Tehelka’s Cover Story in this issue is about the privacy that is at peril in cyberspace in view of the disclosure that an Israeli group used spyware to snoop on human rights activists and journalists in India. Almost at the same time, a malware attack was detected at the Kudankulam Nuclear Power Plant in Tamil Nadu through an infected device. It is an established fact that professional hackers can cause huge damage by entering the network to steal private data.
In the Israeli case, the spyware got installed on the phone with just a missed call, giving access to the phone’s operating system, compromising both privacy and security. The paradox is that WhatsApp, which was already in the dock for offering a platform for fake news, is the culprit even in this case. The fact is that the Israeli state-of-the art spyware Pegasus that was used to snoop on Human Rights activists, journalists and others can takeover an individual’s privacy.
The allegations that the governments and its agencies for snooping use spyware like Pegasus and surveillance makes the issue all the more grave. The government’s reaction to revelation by WhatsApp, which is owned by Facebook that it is suing the Israeli Company, is inadequate because privacy is in peril. It is okay to ask WhatsApp why the breach happened, but the government must answer and clear all doubts in public domain as under whose directions Indian citizens were snooped?
The Facebook-owned instant messaging app, meanwhile, has regretted that it did not meet the “Government’s expectations for proactive engagement on these issues.” The Computer Emergency Response Team (CERT-In) had published a vulnerability note on May 17 advising countermeasures to users about a vulnerability in WhatsApp, according to Union Information and Technology Minister Ravi Shankar Prasad.
While the government has tried to shift the focus to WhatsApp, one needs to understand that WhatsApp is not the only gateway for Pegasus. NSO employs various techniques to target and take control of a user’s phones as the Google Play Store and the Apple App store have end number of apps with inherent vulnerabilities and NSO like companies could easily enter the users network to steal personal and private information. Pegasus is a state-of-the-art spyware, and NSO charges an exorbitant sum for its product and services.

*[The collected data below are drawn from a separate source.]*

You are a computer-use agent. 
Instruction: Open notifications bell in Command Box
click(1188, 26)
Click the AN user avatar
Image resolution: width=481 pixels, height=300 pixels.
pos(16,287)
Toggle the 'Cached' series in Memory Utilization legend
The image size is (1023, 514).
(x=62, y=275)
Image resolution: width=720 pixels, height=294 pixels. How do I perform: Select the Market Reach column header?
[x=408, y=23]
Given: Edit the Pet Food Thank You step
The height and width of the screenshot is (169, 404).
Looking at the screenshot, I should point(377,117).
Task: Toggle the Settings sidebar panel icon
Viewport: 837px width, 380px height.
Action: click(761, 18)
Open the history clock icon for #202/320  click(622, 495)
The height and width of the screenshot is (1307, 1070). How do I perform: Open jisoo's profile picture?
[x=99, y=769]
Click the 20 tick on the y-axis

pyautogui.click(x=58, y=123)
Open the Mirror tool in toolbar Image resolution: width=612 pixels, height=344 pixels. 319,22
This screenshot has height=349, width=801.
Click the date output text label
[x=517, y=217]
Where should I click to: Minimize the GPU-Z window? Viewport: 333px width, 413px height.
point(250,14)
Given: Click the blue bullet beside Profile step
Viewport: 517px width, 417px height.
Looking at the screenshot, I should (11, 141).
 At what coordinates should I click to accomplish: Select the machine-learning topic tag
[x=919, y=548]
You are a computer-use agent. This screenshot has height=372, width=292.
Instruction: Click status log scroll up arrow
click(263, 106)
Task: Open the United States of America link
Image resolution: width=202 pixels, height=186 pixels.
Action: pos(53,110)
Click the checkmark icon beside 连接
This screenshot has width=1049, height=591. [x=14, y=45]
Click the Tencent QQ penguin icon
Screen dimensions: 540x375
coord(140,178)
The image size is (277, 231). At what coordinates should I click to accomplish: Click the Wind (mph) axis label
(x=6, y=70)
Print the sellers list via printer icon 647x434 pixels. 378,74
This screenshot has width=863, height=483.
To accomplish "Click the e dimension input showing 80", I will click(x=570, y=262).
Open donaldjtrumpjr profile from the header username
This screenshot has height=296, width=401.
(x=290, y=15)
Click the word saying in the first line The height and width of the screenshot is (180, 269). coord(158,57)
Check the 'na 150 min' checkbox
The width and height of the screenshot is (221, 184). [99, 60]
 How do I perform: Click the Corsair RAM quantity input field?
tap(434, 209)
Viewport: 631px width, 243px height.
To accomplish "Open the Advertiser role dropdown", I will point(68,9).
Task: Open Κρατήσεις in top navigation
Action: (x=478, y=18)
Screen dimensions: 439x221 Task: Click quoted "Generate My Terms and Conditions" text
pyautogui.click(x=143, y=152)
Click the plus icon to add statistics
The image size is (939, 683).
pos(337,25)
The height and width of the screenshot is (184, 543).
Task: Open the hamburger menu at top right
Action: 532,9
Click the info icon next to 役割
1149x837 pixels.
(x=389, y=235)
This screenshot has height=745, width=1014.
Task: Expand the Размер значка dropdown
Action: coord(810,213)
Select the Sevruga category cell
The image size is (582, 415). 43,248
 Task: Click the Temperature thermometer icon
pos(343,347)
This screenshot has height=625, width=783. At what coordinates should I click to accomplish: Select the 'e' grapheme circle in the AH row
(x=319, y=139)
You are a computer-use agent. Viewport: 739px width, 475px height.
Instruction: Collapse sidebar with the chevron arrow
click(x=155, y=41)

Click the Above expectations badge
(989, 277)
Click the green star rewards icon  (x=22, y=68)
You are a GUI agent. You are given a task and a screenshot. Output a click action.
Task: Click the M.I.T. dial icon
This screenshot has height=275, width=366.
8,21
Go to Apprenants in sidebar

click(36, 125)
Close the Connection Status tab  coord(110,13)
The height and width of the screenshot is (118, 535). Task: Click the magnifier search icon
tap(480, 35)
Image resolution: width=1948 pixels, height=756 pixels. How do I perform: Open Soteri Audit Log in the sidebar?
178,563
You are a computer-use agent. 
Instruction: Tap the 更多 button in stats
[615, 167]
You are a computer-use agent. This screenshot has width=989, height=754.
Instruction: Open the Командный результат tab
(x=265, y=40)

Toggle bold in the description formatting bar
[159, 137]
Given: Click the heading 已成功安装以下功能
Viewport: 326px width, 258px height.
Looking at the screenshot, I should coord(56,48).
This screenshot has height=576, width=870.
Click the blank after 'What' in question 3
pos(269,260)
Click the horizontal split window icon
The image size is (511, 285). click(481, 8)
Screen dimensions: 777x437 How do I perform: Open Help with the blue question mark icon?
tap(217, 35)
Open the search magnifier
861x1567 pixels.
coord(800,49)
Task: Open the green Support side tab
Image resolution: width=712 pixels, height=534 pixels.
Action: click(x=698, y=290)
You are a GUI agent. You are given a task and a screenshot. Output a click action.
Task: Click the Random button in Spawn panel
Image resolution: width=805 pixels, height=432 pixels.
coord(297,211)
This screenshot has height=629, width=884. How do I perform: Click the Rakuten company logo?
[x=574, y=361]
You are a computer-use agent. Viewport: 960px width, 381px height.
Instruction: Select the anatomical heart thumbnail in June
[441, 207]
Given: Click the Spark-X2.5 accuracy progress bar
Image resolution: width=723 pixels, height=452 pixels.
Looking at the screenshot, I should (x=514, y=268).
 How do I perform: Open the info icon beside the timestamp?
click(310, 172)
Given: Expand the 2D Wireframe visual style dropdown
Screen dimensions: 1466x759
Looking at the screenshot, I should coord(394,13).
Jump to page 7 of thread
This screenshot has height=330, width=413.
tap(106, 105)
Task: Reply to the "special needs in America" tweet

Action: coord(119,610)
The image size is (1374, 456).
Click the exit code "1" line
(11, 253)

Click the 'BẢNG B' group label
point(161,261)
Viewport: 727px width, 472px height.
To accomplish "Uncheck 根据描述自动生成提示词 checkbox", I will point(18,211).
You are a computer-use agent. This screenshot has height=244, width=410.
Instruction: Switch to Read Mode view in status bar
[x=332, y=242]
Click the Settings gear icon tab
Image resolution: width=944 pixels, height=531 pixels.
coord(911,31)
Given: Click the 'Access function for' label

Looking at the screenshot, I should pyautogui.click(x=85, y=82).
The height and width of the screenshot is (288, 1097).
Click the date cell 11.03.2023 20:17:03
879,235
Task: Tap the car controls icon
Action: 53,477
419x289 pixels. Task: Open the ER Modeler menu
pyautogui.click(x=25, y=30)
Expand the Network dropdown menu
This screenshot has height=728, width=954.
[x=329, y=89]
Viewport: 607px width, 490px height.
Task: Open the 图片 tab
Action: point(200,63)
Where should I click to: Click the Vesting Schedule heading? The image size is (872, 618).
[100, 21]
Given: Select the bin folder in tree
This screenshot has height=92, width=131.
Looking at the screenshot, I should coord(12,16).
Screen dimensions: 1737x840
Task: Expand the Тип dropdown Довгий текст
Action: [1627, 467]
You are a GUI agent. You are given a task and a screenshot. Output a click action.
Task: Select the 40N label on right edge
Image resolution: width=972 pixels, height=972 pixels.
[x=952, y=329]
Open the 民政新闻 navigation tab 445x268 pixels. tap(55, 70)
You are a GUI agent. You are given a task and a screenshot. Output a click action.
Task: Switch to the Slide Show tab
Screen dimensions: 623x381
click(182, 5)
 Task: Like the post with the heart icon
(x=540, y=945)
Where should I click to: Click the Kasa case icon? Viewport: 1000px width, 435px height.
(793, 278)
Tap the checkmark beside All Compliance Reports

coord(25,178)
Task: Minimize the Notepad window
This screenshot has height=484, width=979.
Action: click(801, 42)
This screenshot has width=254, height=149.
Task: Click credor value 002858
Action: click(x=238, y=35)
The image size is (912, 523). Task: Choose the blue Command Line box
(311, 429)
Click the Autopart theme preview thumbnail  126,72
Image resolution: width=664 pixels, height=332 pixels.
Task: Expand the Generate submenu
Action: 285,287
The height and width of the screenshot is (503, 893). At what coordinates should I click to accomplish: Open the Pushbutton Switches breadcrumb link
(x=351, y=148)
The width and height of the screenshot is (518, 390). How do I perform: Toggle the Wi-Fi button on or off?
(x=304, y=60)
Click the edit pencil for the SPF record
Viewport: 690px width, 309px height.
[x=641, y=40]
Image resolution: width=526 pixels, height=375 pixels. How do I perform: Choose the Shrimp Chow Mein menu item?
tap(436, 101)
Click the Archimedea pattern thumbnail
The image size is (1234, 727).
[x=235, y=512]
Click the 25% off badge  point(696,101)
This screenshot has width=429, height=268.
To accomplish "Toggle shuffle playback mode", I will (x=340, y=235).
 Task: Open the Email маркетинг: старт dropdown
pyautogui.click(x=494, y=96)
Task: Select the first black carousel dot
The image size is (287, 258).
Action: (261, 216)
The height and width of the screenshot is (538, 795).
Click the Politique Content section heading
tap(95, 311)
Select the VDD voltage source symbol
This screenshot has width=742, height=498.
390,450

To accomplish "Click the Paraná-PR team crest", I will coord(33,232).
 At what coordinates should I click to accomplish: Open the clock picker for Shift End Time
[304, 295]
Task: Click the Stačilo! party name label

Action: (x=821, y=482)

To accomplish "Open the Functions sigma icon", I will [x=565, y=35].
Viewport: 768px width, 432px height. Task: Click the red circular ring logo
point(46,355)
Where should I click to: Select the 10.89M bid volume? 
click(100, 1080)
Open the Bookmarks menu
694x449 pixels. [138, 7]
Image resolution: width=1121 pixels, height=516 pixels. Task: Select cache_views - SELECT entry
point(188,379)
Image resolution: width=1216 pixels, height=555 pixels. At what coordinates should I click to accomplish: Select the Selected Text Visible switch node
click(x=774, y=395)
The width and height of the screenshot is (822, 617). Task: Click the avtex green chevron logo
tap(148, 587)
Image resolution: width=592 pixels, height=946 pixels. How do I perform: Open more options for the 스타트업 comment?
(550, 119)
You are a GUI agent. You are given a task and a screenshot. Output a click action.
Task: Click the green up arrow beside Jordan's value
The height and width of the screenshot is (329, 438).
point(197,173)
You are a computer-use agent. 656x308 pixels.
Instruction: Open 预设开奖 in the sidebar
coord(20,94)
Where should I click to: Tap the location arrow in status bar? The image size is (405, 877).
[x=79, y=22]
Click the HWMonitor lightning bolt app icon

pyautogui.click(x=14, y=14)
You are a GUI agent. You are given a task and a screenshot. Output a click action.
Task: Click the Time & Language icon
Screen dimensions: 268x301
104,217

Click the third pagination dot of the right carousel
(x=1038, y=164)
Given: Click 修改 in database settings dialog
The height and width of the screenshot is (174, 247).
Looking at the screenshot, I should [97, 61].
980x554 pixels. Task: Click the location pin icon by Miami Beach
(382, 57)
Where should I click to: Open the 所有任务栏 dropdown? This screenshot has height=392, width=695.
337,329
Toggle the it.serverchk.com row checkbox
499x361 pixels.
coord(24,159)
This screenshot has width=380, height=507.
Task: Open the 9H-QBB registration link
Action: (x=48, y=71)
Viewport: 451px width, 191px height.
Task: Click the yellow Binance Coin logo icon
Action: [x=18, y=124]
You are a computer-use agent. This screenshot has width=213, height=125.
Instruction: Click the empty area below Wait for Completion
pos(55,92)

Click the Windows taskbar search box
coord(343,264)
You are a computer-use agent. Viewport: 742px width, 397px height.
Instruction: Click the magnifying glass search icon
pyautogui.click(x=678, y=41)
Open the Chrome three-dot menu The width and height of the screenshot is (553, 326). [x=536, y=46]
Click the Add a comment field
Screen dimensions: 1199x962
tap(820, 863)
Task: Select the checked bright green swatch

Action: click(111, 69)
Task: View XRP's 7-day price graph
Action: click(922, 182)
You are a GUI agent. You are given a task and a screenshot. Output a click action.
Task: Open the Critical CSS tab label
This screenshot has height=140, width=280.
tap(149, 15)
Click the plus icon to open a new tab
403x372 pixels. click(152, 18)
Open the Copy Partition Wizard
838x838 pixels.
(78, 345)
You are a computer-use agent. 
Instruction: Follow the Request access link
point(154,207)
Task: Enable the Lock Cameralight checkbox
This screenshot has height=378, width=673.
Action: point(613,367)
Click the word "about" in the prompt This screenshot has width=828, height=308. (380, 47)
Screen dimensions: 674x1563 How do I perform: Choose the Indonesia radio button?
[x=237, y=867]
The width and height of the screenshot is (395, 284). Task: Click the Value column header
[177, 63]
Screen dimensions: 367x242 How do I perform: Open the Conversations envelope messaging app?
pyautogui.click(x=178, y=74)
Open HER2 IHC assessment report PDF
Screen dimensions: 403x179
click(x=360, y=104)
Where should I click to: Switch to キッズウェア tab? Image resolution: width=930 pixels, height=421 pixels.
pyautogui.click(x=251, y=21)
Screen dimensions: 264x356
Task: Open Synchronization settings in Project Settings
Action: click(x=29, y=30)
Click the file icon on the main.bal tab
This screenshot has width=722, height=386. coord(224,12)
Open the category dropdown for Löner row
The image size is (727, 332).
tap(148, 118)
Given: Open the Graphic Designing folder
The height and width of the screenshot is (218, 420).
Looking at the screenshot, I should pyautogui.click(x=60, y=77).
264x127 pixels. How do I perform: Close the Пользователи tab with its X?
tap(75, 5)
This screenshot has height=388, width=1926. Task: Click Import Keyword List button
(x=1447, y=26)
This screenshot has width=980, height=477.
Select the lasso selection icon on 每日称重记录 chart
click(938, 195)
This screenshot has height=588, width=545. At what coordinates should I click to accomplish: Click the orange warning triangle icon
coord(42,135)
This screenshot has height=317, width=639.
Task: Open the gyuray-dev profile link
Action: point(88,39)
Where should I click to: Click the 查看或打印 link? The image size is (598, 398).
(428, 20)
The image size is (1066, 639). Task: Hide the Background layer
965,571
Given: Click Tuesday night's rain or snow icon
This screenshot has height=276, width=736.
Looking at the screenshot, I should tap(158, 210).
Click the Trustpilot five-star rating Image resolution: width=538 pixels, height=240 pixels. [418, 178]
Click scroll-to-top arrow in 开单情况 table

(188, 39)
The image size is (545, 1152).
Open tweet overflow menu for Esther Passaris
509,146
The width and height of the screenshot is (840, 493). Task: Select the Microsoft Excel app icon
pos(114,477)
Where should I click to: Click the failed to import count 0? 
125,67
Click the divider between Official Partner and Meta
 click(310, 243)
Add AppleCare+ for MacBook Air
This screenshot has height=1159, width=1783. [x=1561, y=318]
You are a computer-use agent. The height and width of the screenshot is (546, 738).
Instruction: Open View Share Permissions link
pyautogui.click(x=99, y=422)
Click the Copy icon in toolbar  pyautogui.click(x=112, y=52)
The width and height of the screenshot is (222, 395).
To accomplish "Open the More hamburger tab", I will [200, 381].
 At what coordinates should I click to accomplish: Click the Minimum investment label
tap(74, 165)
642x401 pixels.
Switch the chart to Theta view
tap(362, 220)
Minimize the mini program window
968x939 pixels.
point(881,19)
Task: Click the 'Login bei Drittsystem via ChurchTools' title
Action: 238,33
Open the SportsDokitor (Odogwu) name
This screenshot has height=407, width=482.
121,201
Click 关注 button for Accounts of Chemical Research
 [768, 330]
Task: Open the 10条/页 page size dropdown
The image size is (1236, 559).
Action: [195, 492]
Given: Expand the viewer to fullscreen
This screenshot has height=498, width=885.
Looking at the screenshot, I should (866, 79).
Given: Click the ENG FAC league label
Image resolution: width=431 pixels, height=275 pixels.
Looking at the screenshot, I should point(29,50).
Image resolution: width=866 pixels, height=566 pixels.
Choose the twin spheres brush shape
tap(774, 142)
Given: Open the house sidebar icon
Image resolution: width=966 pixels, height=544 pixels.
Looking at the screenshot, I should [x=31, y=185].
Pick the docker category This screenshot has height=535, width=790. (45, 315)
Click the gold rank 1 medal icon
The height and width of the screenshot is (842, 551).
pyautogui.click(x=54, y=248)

The government needs to investigate who in India can afford to hire NSO and is interested in targeting select activists, lawyers and journalists, especially when NSO itself claims that it sells the software only to government agencies. The government must also explain what steps it is going to take to ensure that privacy as a right is protected. Ironically, the Israeli Company NSO says on its website that “NSO products are used exclusively by government intelligence and law enforcement agencies”, making the government itself a suspect in this snoop gate. We need strong data protection laws to ward off dangers to privacy.